▸ **Supplied material**:
++++

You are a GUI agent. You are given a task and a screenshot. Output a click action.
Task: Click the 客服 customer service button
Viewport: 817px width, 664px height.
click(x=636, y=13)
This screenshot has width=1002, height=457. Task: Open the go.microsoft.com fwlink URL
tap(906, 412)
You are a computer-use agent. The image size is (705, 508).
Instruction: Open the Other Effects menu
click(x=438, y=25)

++++

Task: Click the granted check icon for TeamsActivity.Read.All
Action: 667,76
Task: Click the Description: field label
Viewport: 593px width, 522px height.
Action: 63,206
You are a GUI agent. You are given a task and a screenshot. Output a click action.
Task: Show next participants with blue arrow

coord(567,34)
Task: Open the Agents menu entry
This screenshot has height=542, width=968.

++++

▸ **Exercise requirements**: Pick out each line of the material above that contains the word "width", and copy those lines in full.

▸ **Full output**:
Viewport: 817px width, 664px height.
This screenshot has width=1002, height=457. Task: Open the go.microsoft.com fwlink URL
Viewport: 593px width, 522px height.
This screenshot has height=542, width=968.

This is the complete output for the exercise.